• [THE TASK]
Copy out the lines verbatim, beginning with the line containing "Viewport: 217px width, 201px" and ending with the line containing "Click the help icon", both included.

/---

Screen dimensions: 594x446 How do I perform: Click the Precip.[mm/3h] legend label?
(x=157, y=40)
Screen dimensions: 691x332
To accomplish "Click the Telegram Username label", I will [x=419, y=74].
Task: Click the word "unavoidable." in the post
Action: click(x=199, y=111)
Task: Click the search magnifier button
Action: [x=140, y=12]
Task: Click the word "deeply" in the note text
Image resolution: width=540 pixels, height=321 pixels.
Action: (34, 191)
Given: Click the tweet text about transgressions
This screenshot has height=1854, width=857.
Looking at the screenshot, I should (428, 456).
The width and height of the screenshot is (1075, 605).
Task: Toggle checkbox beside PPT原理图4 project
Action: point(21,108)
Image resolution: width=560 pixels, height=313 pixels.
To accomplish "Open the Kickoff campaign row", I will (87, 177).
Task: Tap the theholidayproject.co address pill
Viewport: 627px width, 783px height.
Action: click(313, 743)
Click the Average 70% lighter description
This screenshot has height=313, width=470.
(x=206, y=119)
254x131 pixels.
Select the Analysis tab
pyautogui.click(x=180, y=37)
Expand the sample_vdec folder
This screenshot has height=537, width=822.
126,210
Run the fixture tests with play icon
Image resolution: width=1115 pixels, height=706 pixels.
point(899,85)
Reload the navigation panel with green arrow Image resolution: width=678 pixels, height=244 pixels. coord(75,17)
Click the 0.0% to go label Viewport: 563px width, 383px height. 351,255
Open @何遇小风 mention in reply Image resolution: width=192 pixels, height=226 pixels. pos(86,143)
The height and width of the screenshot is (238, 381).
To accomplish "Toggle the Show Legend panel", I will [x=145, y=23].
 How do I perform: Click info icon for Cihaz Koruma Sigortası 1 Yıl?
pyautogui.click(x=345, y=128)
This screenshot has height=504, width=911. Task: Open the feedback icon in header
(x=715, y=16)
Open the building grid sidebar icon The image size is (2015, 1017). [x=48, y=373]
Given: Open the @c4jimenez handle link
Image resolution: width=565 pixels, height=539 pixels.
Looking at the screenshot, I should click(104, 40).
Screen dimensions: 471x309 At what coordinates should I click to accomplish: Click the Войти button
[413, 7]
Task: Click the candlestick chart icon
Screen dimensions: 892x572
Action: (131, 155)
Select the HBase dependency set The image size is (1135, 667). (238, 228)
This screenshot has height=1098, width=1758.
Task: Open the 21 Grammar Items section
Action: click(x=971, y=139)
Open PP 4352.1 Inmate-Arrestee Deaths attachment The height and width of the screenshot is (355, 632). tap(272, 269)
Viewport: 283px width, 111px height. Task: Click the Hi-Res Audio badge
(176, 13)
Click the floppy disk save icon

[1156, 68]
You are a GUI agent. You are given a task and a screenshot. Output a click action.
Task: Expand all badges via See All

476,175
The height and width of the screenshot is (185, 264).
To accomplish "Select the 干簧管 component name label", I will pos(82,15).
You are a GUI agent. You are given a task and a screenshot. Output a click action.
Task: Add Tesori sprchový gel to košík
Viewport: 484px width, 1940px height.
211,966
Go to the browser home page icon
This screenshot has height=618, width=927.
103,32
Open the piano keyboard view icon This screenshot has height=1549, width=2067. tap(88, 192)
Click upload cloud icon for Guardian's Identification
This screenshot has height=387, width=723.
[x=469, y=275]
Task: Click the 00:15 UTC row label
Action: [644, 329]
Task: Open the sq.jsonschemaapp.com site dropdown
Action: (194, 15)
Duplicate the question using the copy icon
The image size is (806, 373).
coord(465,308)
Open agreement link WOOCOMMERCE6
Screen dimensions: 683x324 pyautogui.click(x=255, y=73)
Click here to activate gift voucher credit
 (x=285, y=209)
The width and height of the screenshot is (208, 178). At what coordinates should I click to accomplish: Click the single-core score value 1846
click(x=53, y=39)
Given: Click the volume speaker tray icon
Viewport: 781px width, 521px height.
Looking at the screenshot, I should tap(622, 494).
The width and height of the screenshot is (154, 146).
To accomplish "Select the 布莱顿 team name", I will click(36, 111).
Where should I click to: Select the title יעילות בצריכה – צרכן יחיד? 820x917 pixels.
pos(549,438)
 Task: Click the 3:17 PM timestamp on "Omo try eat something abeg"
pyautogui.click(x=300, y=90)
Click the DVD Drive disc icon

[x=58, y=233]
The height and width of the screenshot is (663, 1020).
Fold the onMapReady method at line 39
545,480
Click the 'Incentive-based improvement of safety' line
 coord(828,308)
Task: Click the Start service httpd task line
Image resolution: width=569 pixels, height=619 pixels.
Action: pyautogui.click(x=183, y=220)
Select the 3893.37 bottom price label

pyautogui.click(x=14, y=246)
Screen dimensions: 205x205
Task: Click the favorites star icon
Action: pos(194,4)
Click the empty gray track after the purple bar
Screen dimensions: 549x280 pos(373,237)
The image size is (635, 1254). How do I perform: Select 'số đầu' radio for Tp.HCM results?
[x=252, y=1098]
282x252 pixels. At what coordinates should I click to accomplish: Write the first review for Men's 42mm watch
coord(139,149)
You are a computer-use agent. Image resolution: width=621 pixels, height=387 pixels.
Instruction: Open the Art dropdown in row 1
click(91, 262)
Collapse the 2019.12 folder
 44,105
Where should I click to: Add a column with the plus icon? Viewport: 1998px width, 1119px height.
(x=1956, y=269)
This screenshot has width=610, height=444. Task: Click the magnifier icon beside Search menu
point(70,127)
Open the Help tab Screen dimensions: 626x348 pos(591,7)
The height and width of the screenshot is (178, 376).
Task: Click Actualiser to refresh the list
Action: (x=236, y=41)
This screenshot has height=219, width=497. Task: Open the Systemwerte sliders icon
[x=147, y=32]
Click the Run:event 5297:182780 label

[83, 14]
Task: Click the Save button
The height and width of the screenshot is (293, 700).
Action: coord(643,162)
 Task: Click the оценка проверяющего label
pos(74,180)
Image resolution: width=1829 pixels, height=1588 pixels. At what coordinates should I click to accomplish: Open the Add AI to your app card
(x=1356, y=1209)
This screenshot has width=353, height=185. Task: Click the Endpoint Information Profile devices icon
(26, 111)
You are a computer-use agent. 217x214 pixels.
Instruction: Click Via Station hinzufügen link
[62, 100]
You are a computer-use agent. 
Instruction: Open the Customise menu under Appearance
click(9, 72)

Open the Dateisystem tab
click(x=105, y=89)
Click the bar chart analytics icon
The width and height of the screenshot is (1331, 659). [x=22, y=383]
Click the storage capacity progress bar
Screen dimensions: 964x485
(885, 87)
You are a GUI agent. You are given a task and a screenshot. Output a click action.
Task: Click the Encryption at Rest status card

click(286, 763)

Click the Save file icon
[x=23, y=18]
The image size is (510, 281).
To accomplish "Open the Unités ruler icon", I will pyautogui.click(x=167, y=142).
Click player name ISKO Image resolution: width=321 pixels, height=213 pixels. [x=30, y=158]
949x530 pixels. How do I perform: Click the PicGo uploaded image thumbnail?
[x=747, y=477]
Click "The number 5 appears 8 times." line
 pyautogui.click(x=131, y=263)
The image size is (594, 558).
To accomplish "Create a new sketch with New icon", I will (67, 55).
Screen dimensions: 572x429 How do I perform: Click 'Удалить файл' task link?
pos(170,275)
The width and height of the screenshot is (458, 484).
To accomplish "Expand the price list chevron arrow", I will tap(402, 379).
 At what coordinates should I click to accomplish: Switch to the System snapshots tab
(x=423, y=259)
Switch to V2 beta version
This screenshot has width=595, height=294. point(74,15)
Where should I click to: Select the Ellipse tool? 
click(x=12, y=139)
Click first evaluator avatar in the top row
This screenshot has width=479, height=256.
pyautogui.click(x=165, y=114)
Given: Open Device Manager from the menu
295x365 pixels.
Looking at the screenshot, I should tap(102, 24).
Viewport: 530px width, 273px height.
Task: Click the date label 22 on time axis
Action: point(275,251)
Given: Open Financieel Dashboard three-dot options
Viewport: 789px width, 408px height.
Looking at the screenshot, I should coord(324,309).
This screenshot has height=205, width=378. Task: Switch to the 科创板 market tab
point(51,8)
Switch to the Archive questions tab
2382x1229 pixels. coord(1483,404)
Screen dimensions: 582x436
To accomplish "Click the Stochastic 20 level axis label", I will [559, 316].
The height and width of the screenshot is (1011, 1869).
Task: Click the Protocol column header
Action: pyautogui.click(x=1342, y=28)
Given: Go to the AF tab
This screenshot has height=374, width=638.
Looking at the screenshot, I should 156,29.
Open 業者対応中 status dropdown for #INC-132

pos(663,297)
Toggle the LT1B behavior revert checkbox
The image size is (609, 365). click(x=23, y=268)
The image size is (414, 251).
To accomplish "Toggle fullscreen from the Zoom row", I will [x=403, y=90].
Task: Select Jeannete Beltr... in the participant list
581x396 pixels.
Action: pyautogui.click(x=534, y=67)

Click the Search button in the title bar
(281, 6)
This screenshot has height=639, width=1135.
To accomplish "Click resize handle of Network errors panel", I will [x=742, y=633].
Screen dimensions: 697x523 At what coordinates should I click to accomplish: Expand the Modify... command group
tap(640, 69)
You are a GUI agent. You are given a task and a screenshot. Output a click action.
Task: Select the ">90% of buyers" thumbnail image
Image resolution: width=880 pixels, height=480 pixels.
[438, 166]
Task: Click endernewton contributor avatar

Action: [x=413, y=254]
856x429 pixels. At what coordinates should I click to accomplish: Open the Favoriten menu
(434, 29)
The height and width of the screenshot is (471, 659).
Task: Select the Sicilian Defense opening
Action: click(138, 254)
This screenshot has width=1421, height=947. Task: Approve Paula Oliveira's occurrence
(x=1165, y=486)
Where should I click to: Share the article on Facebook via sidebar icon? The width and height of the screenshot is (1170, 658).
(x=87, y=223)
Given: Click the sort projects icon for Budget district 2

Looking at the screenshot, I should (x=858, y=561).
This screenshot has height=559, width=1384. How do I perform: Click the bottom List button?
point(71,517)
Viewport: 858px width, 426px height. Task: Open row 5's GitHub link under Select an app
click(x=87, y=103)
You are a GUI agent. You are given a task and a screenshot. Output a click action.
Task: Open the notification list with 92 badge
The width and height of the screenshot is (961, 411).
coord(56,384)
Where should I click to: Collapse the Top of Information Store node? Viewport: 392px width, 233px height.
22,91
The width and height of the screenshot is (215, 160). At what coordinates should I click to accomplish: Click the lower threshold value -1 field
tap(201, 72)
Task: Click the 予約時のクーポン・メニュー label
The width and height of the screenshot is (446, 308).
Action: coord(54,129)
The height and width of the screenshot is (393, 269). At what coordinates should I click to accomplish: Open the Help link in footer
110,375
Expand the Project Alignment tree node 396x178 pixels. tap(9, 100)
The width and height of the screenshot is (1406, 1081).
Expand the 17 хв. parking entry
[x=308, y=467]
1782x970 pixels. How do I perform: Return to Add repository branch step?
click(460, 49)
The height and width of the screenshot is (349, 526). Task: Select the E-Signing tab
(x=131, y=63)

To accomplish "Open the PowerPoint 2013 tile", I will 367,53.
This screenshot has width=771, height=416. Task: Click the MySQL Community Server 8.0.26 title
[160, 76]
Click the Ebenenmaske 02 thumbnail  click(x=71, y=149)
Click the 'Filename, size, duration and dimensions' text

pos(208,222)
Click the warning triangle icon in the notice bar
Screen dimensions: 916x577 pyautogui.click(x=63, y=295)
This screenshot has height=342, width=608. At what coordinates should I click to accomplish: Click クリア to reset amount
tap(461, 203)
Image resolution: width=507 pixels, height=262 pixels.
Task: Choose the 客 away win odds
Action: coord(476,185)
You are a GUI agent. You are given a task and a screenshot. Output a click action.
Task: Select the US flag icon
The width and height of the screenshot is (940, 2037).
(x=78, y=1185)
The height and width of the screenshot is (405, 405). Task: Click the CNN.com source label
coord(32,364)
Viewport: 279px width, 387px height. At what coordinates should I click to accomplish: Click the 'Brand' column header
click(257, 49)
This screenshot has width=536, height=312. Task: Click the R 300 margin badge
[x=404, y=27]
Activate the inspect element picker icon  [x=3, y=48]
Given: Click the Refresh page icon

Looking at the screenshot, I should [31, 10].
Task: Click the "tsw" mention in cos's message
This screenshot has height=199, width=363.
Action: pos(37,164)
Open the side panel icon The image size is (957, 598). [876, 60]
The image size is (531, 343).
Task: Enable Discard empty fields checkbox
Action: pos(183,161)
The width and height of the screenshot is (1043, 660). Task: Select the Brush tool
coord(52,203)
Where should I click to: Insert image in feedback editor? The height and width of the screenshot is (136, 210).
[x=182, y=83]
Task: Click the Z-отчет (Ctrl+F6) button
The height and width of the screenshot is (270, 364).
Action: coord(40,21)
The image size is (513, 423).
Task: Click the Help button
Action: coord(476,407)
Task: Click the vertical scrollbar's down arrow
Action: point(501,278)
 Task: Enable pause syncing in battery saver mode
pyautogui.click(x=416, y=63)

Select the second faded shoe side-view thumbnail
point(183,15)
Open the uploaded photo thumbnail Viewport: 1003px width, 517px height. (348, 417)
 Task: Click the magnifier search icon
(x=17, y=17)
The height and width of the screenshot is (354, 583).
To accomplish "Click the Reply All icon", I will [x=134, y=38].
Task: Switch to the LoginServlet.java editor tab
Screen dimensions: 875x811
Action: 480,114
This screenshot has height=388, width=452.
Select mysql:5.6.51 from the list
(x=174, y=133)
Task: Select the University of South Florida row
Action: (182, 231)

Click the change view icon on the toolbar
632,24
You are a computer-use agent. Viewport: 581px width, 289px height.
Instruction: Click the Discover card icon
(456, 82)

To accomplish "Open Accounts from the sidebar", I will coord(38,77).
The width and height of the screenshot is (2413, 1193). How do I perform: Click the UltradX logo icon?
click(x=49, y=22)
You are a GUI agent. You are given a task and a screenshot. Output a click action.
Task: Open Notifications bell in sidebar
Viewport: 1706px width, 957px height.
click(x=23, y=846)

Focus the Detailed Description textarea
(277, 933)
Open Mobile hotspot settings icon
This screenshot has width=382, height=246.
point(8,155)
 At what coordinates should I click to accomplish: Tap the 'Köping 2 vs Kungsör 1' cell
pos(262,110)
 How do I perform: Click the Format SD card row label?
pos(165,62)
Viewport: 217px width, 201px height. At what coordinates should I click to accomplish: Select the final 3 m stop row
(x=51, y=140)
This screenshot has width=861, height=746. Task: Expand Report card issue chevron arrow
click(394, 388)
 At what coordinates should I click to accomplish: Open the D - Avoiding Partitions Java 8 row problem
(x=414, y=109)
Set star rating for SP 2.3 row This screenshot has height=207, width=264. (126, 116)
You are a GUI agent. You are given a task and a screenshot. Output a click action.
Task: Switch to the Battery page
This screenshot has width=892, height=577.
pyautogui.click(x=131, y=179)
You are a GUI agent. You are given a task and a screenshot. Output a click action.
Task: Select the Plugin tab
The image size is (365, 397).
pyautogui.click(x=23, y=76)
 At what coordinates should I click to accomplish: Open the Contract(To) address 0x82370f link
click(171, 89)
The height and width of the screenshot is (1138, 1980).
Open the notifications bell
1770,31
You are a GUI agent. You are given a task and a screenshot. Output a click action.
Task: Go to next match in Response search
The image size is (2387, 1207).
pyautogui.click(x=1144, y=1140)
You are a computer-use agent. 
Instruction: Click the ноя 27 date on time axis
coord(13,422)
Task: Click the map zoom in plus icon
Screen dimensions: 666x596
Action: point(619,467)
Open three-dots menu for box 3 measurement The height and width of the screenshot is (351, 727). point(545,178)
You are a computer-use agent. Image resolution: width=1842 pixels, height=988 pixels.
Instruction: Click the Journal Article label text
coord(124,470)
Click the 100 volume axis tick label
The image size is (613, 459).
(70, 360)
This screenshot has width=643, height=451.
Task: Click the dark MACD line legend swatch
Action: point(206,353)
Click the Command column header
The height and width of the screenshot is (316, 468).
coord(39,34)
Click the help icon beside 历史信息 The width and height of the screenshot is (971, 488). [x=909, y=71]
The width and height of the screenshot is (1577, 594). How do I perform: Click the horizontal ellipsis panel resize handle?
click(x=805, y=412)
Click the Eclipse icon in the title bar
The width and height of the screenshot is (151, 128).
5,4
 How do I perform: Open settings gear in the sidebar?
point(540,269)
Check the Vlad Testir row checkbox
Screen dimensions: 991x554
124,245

\---

• [WRITTEN RESPONSE]
Viewport: 217px width, 201px height. At what coordinates should I click to accomplish: Select the final 3 m stop row
(x=51, y=140)
This screenshot has width=861, height=746. Task: Expand Report card issue chevron arrow
click(394, 388)
 At what coordinates should I click to accomplish: Open the D - Avoiding Partitions Java 8 row problem
(x=414, y=109)
Set star rating for SP 2.3 row This screenshot has height=207, width=264. (126, 116)
You are a GUI agent. You are given a task and a screenshot. Output a click action.
Task: Switch to the Battery page
This screenshot has width=892, height=577.
pyautogui.click(x=131, y=179)
You are a GUI agent. You are given a task and a screenshot. Output a click action.
Task: Select the Plugin tab
The image size is (365, 397).
pyautogui.click(x=23, y=76)
 At what coordinates should I click to accomplish: Open the Contract(To) address 0x82370f link
click(171, 89)
The height and width of the screenshot is (1138, 1980).
Open the notifications bell
1770,31
You are a GUI agent. You are given a task and a screenshot. Output a click action.
Task: Go to next match in Response search
The image size is (2387, 1207).
pyautogui.click(x=1144, y=1140)
You are a computer-use agent. 
Instruction: Click the ноя 27 date on time axis
coord(13,422)
Task: Click the map zoom in plus icon
Screen dimensions: 666x596
Action: point(619,467)
Open three-dots menu for box 3 measurement The height and width of the screenshot is (351, 727). point(545,178)
You are a computer-use agent. Image resolution: width=1842 pixels, height=988 pixels.
Instruction: Click the Journal Article label text
coord(124,470)
Click the 100 volume axis tick label
The image size is (613, 459).
(70, 360)
This screenshot has width=643, height=451.
Task: Click the dark MACD line legend swatch
Action: point(206,353)
Click the Command column header
The height and width of the screenshot is (316, 468).
coord(39,34)
Click the help icon beside 历史信息 The width and height of the screenshot is (971, 488). [x=909, y=71]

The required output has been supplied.